Que pensez-vous de cet engouement des émissions de télé qui traitent de la cuisine ? N’est-on pas loin de l’overdose ?
Y. : Je n’ai aperçu que « Masterchef » et « Top chef », le souci, c’est que la valeur et la réalité des choses ne sont pas vraiment là. On s’apprête à donner 100 000 € à quelqu’un qui est loin d’imaginer la complexité de monter un restaurant… Pour ouvrir un salon de coiffure, il faut un brevet, pas pour ouvrir un restaurant !

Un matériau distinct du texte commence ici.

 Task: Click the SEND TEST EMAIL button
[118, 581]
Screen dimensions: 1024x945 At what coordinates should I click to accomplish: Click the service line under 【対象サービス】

M. : La télé simplifie les choses et laisse imaginer que tout est simple ! Tu sais, déjà pour présenter un JT du soir, les gens ne comprennent pas que tu y ailles à 8 heures du matin… Elle laisse imaginer que tout est facile, même lorsque tu regardes du patinage artistique, tu trouves que ce n’est pas si compliqué…
Y. : Il y a des émissions de cuisine formidables en Angleterre, entre ceux qui vont à la recherche des fondements pour retrouver la cuisine du Moyen Âge à Gordon Ramsay qui est génial…
Marie, qui rêverais-tu de cuisiner en interview ?
M. : J’avais rêvé Elie Wiesel, et ce fût formidable, mais j’aime interroger et faire réagir les anonymes.
Et toi, Yannick, que rêverais-tu de cuisiner mieux ?
Y. : C’est plus une préparation qu’un ingrédient, j’ai mis très longtemps à devenir « saucier », encore aujourd’hui, j’apprends… J’aime avoir la maîtrise de la sauce.
Balancez un peu… mettez-vous un peu à table ! Qui a la palme de la langue de bois ?
M. : Ce n’est pas par langue de bois que je ne vais pas citer de noms,
mais je regrette vraiment que les politiques la pratiquent, car malgré ce qu’ils pensent, ce n’est pas leur intérêt ! Je suis une inconditionnelle de Jean-Michel Apathie…
Y. : Moi, c’est mon fournisseur de truffes qui la pratique le plus ! (rires) Il est toujours en train de pleurer et de dire : « C’est une mauvaise année »…
De qui buvez-vous le plus souvent les paroles, à chaque fois que vous l’entendez ?
M. : Frédéric Lenoir, philosophe, spécialiste des religions avec qui
je prépare un livre sur Dieu. Il est cultivé et didactique.
Y. : De Michel Chapoutier, vigneron de son état. J’ai toujours rêvé d’apprendre à faire du vin, ça me fascine.
Que ne faites-vous pas ou plus tout à fait comme tout le monde ?
Y. : Aller au restaurant ! Je fais toujours une sorte de petite analyse… Et puis les gens n’osent plus m’inviter à dîner chez eux ! (rires)
M. : Il a raison, moi aussi… je regarde la télévision avec une distance.
J’ai grandi avec un poste de télé dans chaque pièce…
Un modèle ou une admiration sans borne pour l’un de vos pairs ?
M. : Le mien ! (rires)
Y. : Paul Bocuse. Lorsque j’ai terminé second du « Bocuse d’Or » en 1999 (Concours international de cuisine) et que j’ai dit : « je suis le premier français à finir second »… ma façon de prendre les choses lui a plu et il m’a toujours aidé.
« Auto-promo », donnez envie aux lecteurs de découvrir vos travaux !
M. : Lisez et écoutez « la Perruque de Joseph Haydn », parce que ce sont des histoires qui plairont autant aux enfants de 5 ans qu’aux ados et à leurs parents ! Parce que c’est vivant, intéressant et poétique !
Y. : Feuilletez « Terroir Parisien », c’est l’aboutissement d’une recherche d’identité. Une façon de préserver la diversité de nos agriculteurs et la matière première.